Count the lines in the entries below that contain the string "Task". Reply with the number alone.

■ **PROVIDED RECORDS**
════════════════════

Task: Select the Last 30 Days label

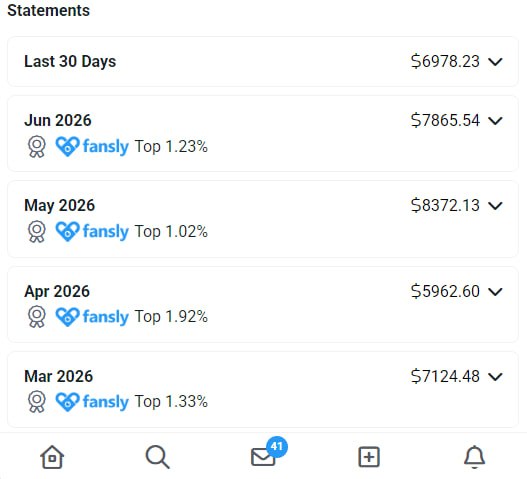Action: 70,62
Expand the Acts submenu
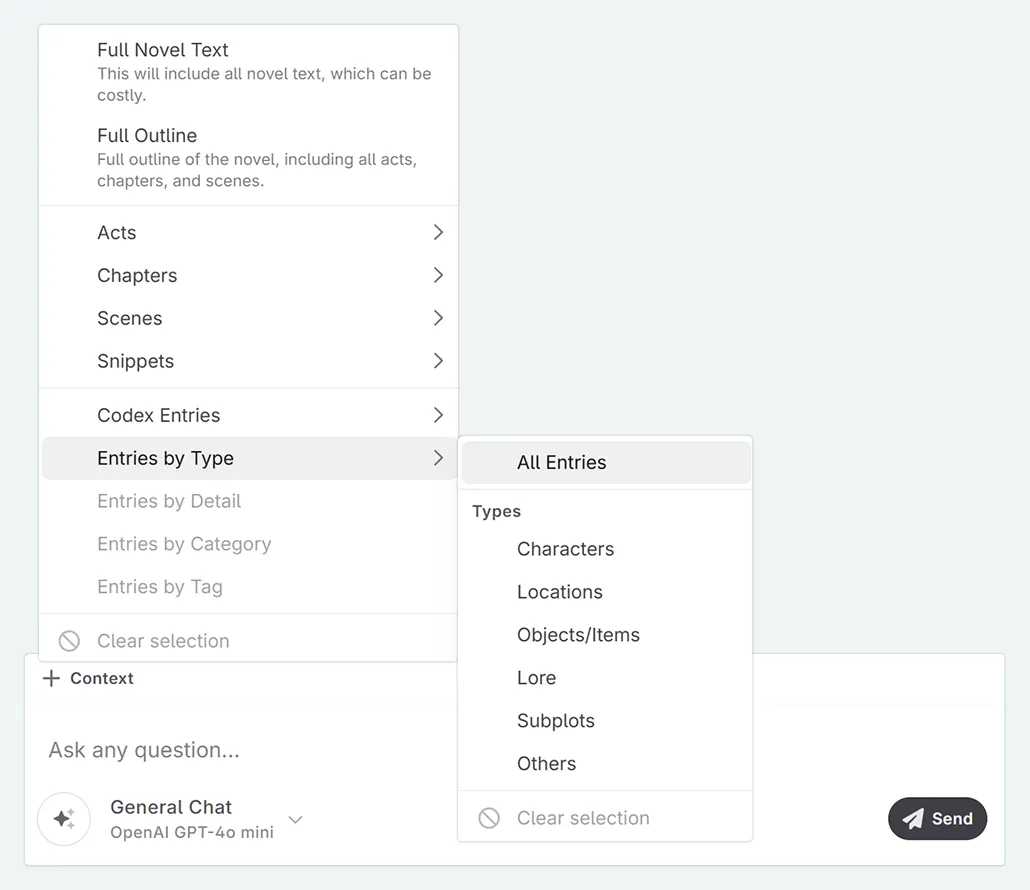 tap(437, 232)
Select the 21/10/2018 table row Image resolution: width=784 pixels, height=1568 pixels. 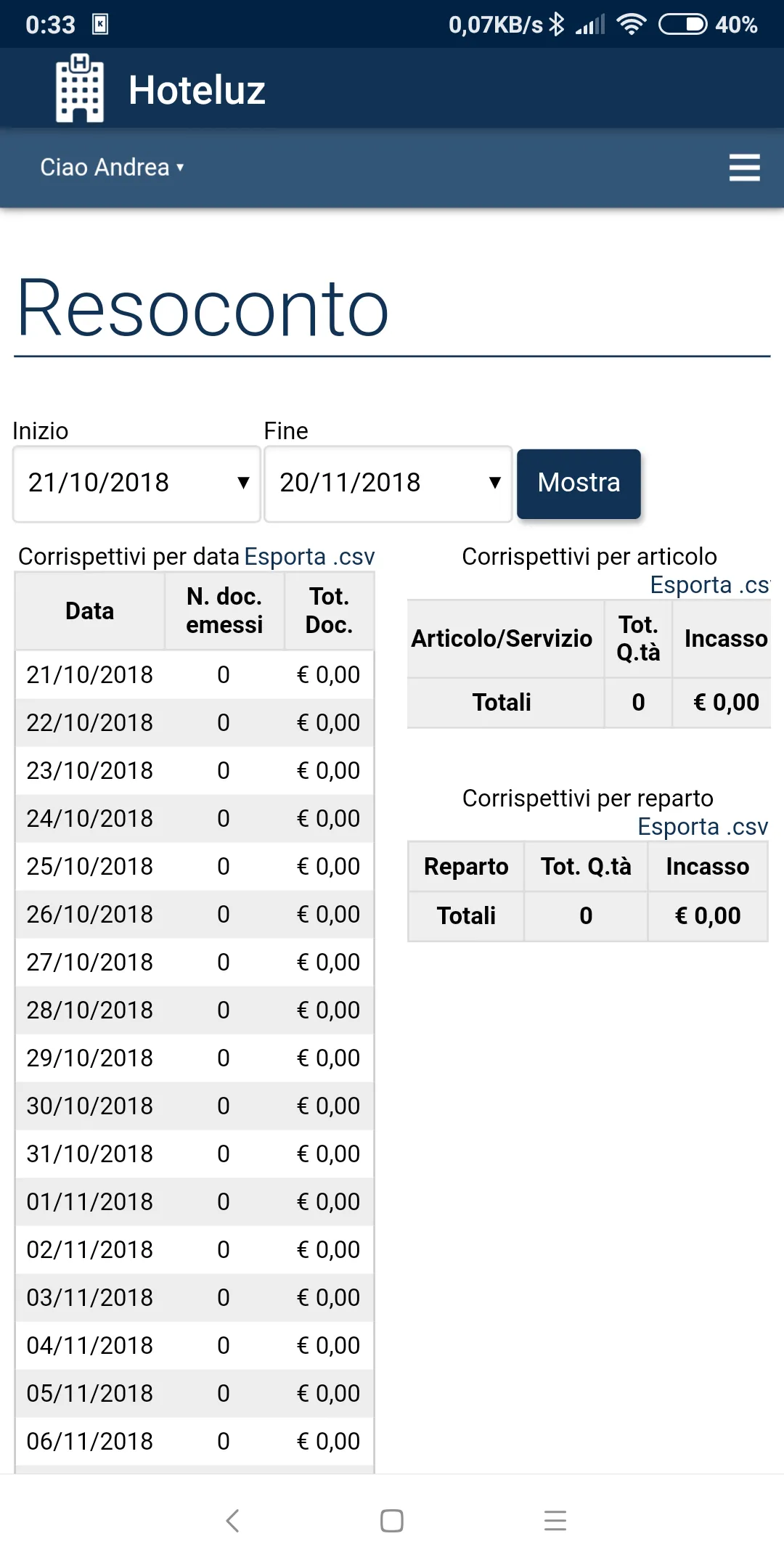(x=195, y=675)
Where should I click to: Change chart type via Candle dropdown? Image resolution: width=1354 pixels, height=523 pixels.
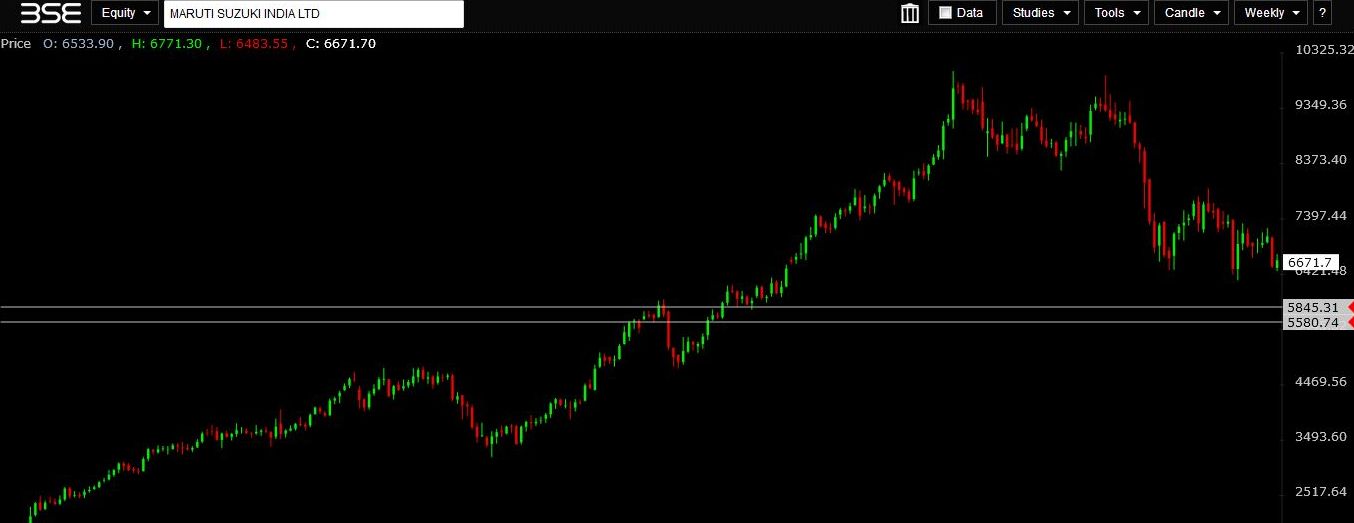[x=1191, y=13]
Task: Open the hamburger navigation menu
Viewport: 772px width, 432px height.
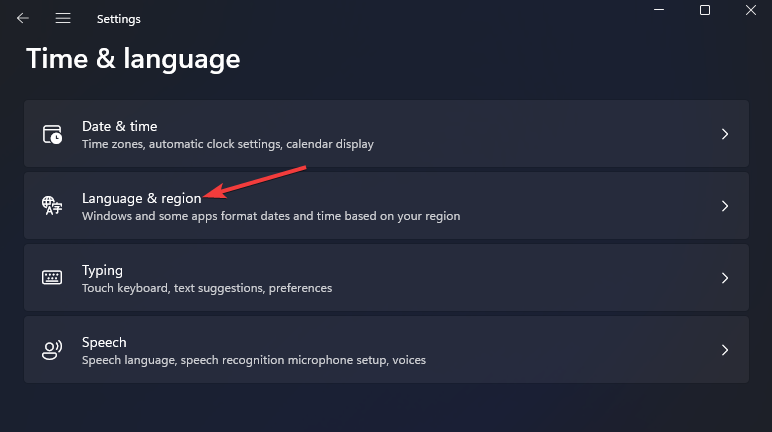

════════════════════

■ **THE SOLUTION**
2